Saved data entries
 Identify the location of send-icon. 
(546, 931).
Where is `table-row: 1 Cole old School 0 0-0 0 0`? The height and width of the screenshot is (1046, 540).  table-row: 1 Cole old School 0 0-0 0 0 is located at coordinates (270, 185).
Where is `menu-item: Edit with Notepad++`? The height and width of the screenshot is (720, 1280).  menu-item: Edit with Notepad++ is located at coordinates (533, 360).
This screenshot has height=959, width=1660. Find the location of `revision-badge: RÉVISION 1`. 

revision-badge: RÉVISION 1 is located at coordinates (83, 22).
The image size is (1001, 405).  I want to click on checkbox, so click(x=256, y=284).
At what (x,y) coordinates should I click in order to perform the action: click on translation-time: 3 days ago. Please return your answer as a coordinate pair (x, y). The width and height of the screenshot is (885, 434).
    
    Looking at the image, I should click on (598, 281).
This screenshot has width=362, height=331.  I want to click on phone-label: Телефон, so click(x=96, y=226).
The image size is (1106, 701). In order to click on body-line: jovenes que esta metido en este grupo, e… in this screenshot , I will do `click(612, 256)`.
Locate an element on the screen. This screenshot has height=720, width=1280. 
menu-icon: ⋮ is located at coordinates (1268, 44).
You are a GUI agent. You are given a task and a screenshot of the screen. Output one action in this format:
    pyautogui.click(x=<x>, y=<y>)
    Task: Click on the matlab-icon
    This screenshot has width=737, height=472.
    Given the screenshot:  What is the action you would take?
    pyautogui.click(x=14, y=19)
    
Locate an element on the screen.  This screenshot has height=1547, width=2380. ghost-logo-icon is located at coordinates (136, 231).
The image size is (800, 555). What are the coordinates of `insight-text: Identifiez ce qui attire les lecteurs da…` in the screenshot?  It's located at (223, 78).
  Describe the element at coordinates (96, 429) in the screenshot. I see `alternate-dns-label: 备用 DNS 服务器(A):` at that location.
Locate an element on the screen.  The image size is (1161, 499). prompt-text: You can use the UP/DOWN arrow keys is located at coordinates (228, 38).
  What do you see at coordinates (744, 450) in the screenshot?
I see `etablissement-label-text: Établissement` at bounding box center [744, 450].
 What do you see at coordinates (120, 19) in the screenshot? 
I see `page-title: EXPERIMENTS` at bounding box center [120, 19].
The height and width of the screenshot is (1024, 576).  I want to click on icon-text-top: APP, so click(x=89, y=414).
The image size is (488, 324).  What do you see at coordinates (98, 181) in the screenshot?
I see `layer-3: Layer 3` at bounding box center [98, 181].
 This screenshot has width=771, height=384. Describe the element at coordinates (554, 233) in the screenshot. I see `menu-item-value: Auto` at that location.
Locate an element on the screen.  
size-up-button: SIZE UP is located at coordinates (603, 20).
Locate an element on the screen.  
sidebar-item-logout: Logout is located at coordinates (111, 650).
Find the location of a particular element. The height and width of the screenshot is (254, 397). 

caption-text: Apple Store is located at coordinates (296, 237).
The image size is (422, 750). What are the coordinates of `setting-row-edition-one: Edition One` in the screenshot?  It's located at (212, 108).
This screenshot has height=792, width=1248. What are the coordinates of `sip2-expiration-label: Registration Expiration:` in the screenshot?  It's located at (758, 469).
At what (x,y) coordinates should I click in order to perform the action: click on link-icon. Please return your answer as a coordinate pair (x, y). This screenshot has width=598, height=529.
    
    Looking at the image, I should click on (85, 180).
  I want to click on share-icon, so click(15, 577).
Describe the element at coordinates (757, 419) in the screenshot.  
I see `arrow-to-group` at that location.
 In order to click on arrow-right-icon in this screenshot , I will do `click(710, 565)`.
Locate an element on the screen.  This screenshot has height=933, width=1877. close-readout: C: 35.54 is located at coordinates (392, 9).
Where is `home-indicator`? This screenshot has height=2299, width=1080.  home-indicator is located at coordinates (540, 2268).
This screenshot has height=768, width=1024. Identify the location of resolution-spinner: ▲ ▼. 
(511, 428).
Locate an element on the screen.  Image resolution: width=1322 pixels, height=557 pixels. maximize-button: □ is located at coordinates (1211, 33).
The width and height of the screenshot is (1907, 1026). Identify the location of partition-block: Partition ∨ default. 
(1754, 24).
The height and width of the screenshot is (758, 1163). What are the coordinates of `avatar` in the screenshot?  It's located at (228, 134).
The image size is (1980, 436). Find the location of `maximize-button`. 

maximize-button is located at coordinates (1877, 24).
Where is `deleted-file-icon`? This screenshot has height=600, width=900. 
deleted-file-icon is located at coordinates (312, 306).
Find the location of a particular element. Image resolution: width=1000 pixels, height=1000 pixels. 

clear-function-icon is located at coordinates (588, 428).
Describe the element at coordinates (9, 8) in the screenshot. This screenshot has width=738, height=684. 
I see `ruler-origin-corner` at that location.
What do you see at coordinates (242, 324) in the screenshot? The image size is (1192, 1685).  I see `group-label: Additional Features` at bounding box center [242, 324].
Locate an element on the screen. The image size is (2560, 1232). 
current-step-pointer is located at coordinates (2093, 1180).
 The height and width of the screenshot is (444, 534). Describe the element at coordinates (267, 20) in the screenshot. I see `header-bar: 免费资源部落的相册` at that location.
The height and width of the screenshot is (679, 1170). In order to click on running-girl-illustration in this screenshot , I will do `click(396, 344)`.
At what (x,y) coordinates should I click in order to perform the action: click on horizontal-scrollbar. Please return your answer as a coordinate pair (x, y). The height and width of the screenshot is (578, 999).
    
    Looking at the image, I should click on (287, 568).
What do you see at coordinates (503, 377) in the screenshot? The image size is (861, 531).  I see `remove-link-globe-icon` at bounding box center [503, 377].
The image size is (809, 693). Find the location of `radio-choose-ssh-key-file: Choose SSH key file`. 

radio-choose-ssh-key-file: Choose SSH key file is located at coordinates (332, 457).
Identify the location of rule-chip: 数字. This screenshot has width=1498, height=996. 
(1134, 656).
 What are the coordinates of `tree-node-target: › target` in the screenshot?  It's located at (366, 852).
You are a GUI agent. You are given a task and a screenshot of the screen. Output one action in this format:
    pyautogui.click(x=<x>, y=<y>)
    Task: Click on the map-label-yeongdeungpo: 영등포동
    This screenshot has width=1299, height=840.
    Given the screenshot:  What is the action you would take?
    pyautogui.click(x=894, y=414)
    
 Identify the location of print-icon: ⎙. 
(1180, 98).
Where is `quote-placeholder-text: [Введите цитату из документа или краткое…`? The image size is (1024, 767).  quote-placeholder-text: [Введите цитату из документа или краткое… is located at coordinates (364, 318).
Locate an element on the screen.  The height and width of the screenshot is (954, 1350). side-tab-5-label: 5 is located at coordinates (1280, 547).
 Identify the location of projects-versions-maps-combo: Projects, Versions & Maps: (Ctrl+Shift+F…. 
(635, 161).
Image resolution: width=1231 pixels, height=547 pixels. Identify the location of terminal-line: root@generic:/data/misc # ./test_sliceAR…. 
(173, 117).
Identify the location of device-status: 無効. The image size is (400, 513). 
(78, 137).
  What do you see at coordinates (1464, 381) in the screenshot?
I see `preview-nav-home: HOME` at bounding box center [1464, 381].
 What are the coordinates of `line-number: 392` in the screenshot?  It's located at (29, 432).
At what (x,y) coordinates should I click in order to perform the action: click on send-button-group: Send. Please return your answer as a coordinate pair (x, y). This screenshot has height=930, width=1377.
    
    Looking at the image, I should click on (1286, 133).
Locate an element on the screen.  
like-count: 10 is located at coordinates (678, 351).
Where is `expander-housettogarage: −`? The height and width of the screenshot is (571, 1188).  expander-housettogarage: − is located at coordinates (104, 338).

Task to carry out:
Retype the items exactly, from the line that contains "is (885, 434)." through the line that contains "menu-icon: ⋮ is", including both of those lines.

Task result:
At what (x,y) coordinates should I click in order to perform the action: click on translation-time: 3 days ago. Please return your answer as a coordinate pair (x, y). The width and height of the screenshot is (885, 434).
    
    Looking at the image, I should click on (598, 281).
This screenshot has width=362, height=331.  I want to click on phone-label: Телефон, so click(x=96, y=226).
The image size is (1106, 701). In order to click on body-line: jovenes que esta metido en este grupo, e… in this screenshot , I will do `click(612, 256)`.
Locate an element on the screen. This screenshot has height=720, width=1280. 
menu-icon: ⋮ is located at coordinates (1268, 44).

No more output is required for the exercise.